Emerging Concepts and Functions of Autophagy as a Regulator of Synaptic Components and Plasticity

Abstract

Protein homeostasis (proteostasis) is crucial to the maintenance of neuronal integrity and function. As the contact sites between neurons, synapses rely heavily on precisely regulated protein-protein interactions to support synaptic transmission and plasticity processes. Autophagy is an effective degradative pathway that can digest cellular components and maintain cellular proteostasis. Perturbations of autophagy have been implicated in aging and neurodegeneration due to a failure to remove damaged proteins and defective organelles. Recent evidence has demonstrated that autophagosome formation is prominent at synaptic terminals and neuronal autophagy is regulated in a compartment-specific fashion. Moreover, synaptic components including synaptic proteins and vesicles, postsynaptic receptors and synaptic mitochondria are known to be degraded by autophagy, thereby contributing to the remodeling of synapses. Indeed, emerging studies indicate that modulation of autophagy may be required for different forms of synaptic plasticity and memory formation. In this review, I will discuss our current understanding of the important role of neuronal/synaptic autophagy in maintaining neuronal function by degrading synaptic components and try to propose a conceptual framework of how the degradation of synaptic components via autophagy might impact synaptic function and contribute to synaptic plasticity.

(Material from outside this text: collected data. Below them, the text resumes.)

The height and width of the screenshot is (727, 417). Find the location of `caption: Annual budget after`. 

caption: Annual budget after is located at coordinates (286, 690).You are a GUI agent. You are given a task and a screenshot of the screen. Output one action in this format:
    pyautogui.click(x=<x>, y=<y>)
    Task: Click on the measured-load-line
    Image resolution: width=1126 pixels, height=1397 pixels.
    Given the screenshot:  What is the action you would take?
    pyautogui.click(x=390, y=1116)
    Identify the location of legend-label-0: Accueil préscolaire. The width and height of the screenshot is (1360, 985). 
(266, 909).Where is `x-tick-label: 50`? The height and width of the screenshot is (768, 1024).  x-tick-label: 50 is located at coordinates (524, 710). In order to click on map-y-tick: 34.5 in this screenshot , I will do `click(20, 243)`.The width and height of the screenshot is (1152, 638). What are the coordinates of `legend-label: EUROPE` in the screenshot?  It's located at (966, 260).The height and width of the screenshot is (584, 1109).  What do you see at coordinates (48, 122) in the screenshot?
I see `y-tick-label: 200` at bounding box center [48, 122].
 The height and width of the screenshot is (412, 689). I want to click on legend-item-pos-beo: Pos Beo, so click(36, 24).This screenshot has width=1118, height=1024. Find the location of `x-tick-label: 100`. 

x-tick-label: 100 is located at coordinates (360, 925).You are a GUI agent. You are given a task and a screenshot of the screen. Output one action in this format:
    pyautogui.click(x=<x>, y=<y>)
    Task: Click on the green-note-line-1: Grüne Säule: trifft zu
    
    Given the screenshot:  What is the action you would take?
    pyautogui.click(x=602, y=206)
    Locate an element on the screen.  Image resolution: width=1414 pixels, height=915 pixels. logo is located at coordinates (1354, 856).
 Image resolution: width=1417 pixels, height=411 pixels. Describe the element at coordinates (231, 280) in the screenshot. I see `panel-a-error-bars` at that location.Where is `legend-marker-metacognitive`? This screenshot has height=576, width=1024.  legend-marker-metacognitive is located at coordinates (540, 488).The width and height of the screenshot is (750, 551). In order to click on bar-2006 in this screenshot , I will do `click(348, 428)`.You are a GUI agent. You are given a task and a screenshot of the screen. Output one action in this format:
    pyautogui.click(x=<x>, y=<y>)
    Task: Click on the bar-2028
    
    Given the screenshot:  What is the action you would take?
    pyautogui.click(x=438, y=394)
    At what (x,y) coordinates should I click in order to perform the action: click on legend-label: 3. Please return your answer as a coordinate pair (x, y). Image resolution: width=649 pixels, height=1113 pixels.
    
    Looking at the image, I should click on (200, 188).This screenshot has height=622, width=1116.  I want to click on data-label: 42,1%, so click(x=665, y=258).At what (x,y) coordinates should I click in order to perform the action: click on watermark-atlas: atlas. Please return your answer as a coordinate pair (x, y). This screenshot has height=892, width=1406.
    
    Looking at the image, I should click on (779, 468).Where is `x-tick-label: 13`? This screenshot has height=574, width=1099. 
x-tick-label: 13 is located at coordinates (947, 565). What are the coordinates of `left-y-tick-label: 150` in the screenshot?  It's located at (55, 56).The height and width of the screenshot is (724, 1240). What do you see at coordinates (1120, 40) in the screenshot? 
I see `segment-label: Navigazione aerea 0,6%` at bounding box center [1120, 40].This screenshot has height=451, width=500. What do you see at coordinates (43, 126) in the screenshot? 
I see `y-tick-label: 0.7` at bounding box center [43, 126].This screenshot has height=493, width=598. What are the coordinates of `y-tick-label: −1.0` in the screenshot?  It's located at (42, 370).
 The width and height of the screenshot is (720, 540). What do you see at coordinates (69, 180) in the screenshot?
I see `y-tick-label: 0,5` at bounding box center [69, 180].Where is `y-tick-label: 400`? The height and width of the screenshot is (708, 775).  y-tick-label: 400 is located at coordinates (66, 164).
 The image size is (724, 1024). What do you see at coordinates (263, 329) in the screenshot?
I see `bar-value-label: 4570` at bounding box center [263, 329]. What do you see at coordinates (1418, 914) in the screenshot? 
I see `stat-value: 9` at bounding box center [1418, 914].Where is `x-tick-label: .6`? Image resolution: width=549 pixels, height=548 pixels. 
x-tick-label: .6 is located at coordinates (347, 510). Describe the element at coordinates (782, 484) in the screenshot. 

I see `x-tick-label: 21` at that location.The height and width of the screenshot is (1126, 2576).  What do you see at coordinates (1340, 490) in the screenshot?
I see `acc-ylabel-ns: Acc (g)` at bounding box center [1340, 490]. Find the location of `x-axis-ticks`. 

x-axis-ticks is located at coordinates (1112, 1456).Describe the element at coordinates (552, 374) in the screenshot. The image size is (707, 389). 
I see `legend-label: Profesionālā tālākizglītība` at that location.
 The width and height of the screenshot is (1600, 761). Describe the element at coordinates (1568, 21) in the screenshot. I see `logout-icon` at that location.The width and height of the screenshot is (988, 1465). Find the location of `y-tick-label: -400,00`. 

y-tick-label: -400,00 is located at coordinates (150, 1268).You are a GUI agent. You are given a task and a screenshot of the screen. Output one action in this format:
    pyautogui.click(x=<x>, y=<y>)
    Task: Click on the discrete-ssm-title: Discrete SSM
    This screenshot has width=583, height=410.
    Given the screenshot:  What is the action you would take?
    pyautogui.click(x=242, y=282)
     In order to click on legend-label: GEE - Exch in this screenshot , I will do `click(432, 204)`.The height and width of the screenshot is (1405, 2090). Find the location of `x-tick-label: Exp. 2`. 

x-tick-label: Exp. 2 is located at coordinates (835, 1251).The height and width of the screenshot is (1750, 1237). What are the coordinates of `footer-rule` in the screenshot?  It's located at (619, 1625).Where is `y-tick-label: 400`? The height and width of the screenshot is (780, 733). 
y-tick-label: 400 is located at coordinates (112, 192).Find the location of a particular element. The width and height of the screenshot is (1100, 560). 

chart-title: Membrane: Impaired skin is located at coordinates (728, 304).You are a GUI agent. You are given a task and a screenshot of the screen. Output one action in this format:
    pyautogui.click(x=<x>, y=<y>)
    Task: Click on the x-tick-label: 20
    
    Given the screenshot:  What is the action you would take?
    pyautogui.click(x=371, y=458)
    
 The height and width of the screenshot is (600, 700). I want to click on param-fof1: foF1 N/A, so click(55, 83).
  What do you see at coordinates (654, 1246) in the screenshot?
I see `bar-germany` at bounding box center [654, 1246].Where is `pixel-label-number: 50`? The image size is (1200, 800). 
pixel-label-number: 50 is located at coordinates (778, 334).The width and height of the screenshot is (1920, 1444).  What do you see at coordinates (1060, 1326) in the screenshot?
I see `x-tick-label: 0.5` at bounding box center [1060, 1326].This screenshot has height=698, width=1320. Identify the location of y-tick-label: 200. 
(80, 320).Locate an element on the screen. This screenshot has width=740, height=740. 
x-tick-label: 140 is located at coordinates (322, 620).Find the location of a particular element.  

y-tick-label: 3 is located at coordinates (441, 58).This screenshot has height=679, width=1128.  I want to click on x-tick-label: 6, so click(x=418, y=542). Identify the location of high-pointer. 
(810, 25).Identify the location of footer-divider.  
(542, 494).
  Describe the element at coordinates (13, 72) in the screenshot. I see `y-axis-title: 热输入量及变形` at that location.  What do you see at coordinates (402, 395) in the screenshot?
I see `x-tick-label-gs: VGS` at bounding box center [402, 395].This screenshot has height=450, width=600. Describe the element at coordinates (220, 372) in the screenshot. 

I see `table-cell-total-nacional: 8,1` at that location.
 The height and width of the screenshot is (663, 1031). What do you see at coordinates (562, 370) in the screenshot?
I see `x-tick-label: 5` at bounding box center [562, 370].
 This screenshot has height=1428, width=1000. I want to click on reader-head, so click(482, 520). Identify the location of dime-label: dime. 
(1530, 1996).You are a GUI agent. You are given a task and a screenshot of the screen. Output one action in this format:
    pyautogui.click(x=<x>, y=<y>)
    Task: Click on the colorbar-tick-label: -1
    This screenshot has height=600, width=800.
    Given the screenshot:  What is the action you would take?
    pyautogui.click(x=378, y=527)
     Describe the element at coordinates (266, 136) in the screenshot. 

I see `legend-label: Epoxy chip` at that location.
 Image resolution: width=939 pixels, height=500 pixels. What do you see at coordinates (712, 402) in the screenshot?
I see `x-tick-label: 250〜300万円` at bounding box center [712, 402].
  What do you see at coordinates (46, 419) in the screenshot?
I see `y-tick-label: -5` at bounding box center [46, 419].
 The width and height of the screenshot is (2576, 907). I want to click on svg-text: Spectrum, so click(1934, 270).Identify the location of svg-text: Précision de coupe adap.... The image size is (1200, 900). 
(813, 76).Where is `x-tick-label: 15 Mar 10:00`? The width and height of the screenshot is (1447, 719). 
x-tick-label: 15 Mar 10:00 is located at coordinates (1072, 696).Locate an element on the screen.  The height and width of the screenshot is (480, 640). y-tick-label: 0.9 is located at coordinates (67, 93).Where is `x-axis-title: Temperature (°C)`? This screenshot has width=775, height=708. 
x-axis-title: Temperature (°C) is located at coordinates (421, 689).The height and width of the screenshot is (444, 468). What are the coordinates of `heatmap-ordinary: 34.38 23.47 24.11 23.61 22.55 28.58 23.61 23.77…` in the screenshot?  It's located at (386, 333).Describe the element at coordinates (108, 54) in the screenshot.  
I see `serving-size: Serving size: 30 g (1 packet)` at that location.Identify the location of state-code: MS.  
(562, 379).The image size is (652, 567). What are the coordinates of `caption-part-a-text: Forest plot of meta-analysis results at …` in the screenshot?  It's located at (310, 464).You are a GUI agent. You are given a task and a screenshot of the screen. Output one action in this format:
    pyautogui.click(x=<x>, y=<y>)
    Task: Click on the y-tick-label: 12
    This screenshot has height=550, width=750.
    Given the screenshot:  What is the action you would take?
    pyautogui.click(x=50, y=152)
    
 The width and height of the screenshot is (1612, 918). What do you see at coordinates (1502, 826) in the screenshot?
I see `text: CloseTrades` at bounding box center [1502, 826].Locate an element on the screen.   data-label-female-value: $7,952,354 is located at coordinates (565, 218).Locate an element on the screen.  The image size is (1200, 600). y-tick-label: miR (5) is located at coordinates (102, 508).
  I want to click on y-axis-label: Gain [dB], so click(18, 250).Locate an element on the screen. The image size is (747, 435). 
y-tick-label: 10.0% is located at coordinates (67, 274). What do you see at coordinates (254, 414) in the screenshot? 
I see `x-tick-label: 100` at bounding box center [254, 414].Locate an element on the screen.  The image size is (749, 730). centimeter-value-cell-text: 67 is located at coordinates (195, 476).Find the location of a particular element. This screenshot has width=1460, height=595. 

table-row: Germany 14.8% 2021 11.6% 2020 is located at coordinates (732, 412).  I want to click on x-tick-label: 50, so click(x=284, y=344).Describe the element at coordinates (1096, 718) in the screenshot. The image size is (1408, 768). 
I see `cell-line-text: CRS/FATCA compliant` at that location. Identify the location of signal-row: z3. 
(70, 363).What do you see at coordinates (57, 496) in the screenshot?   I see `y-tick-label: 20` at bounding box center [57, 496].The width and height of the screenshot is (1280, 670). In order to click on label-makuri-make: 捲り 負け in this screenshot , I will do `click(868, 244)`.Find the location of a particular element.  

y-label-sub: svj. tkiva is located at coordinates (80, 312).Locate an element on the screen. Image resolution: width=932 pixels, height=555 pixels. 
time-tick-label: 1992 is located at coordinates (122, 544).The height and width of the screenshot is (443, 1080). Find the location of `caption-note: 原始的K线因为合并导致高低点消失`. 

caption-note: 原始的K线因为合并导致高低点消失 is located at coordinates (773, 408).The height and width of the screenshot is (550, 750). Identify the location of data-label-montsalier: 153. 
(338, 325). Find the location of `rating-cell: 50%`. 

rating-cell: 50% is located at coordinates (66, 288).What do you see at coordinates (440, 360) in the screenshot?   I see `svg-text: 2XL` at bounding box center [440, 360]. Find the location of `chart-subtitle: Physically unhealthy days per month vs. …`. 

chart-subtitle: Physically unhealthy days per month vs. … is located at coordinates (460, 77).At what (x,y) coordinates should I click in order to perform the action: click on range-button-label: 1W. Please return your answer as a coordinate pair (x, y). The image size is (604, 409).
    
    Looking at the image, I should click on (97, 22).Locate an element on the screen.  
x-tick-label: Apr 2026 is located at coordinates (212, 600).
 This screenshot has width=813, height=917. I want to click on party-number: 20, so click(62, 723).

Keywords: aging; autophagy; memory; mitochondria; mitophagy; neurodegeneration; neurons; proteostasis; synapse; synaptic plasticity.

Figure 1

Emerging concepts and functions of how autophagy might regulate synaptic components and synaptic plasticity. Synaptic components (in red, outlined in the white rectangle within the presynapse) including synaptic proteins (PSD-95, PICK1 and SHANK3), synaptic vesicles, postsynaptic receptors (GABAA receptors and AMPA receptors following endocytic removal from the plasma membrane) and mitochondria are known to be degraded (straight line) by autophagy (in green), thereby potentially contributing to different forms synaptic plasticity (in purple, outlined in an oval-shaped frame) such as long-term potentiation (LDP), long-term depression (LTD) and memory formation. Ubiquitin-proteasome system (in blue) and endosomal-lysosomal system (in blue) also degrade (dotted lines) certain synaptic components and, thus contribute to synaptic plasticity and memory.